Cap'n Jonah was, for the moment, staggered. But he was already leaning against the door for support and his grim old mahogany face showed no flicker of emotion as he listened to his niece's tirade.

"We know all about it now, you pauper!" the woman cried. "Comin' here an' deceivin' your own blood rel'tives. Livin' on our bounty an' makin' a show out'n us that has give ye bit an' sup."

"Easy! Easy!" murmured Cap'n Jonah, grim-lipped. "Ye ain't lost nothin' by _me_, Sarah Petty."

"Shet up!" she shrieked at him. "I've been slavin' for you--ev'rybody knows it. Aunt 'Poley, an' Aunt Perse seen it. Miz Enoch Petty said I was a fool to do so much for any old tramp of a sailor----"

"Sarah Petty!" Cap'n Jonah's voice thundered through the room and silenced the woman. He was no longer aghast at the discovery the Pettys had made. His commanding voice and manner held his three relatives in abeyance as though he were speaking from his quarterdeck.

"Sarah Petty, I am your father's brother. There was a time, as you well know, when poor John--and you and your mother--might have been cast on a lee shore if it hadn't been for me standin' by an' seein' that you weathered the storm.

"If I had come to you when I landed here from China and demanded that you take me in and do for me, 'twould ha' been no more than right, as you know, Sarah Petty. As 'tis, I don't owe you nothin'.

"If you let yourself be fooled into believin' I was a wealthy man, you done it easy. _I never said I was!_

"I've paid you every cent I agreed to for board and lodgin'--_an'_ wash. My money is jest as good somewhere else, I reckon, as 'tis here, as long as it lasts. I'd ruther go to strangers and hire my keep from 'em, than stay under _your_ roof, Sarah Petty, on any terms. I'll go now. I'll find a shelter somewhere and send for my duffel."

He thumped his cane resoundingly on the floor and wheeled toward the door again. Pearl started toward him, both hands held out appealingly:

"Oh, Cap'n Jonah!"

"Pick up your coat, gal," Cap'n Jonah said firmly. "You come along o' me, if you will. I'll not leave you here to be hounded by these Pettys. Whether I've got money or not, I guarantee we can make a home together, an' 'twill be a peaceful one--that's whatever!

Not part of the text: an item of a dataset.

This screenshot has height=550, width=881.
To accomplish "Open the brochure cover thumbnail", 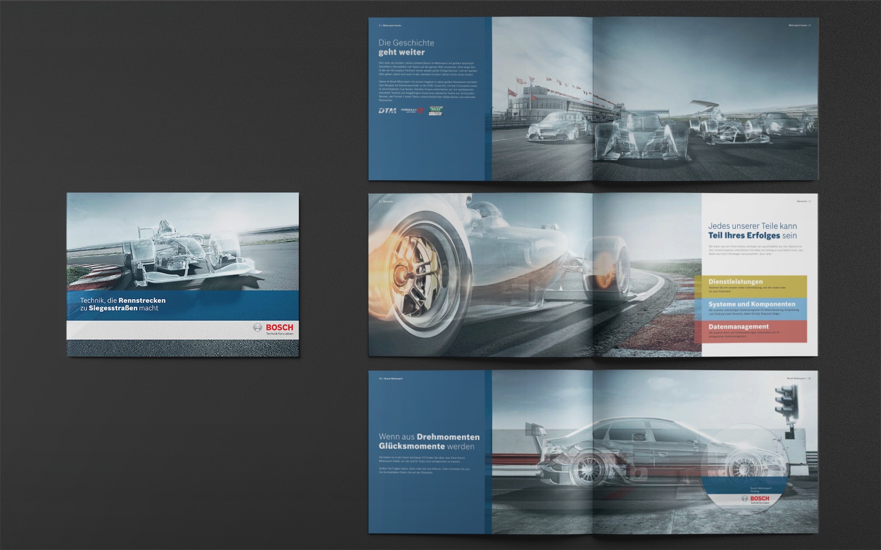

"I ain't on my last legs yet. I'm as good a man as Washy Gallup is, barrin' when the rheumatiz gets me. I can airn a dollar yet--an' so can you. Will you come along o' me, Pearly--an' take potluck?"

She was already struggling into her coat. She was laughing and crying together.

"Oh, Cap'n Jonah! Oh, Cap'n Jonah. You make me happier than I've been for a long while back. I wouldn't be afraid to start out with you right now for a voyage around the world!"

"That's the talk!" cried the stout-hearted old mariner. "We'll show 'em, Pearly--you an' me."

He tore the door open. He pulled his southwester more firmly over his ears. He took Pearl's arm within the crook of his own. The two marched out of the Petty kitchen and were almost instantly swallowed in the smother of the storm.